12 Les conditions spécifiques énoncées dans la deuxième question en sont, d'ailleurs, l'illustration, puisqu' elles évoquent, d'une part, un engagement de transférer la propriété selon le droit civil, élément qui ne paraît pas toujours de nature à établir le transfert d'un pouvoir effectif tel qu'indiqué par l'article 5, paragraphe 1, de la sixième directive, et, d'autre part, la mise à la disposition effective du bien au cocontractant, élément qui devrait normalement contribuer à la constatation d'un tel transfert du pouvoir effectif.

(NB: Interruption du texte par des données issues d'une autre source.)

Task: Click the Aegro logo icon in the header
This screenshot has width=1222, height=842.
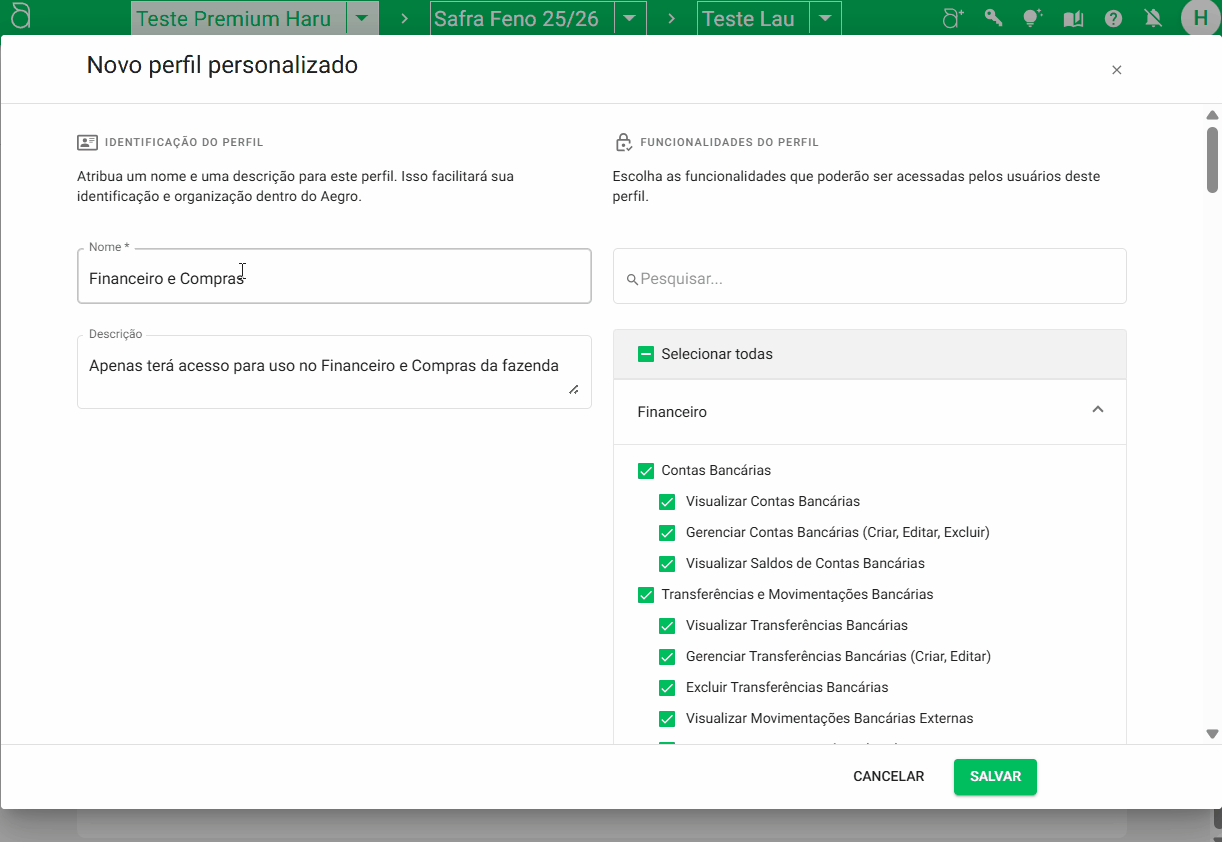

13 Il y a donc lieu de répondre à la deuxième question qu'il appartient au juge national de déterminer au cas par cas, en fonction des faits de l'espèce, s'il y a transfert du pouvoir de disposer du bien comme un propriétaire, au sens de l'article 5, paragraphe 1, de la sixième directive.
Sur les dépens
14 Les frais exposés par le gouvernement des Pays-Bas et par la Commission des Communautés européennes, qui ont soumis des observations à la Cour, ne peuvent faire l'objet d'un remboursement. La procédure revêtant, à l'égard des parties au principal, le caractère d'un incident soulevé devant la juridiction nationale, il appartient à celle-ci de statuer sur les dépens.
Par ces motifs,
LA COUR (sixième chambre),
statuant sur les questions à elle soumises par le Hoge Raad des Pays-Bas, par arrêt du 19 octobre 1988, dit pour droit :
1)L' article 5, paragraphe 1, de la sixième directive doit être interprété en ce sens qu'est considéré comme "livraison d'un bien" le transfert du pouvoir de disposer d'un bien corporel comme un propriétaire, même s'il n'y a pas transfert de la propriété juridique du bien.
2)Il appartient au juge national de déterminer au cas par cas, en fonction des faits de l'espèce, s'il y a transfert du pouvoir de disposer d'un bien comme un propriétaire, au sens de l'article 5, paragraphe 1, de la sixième directive.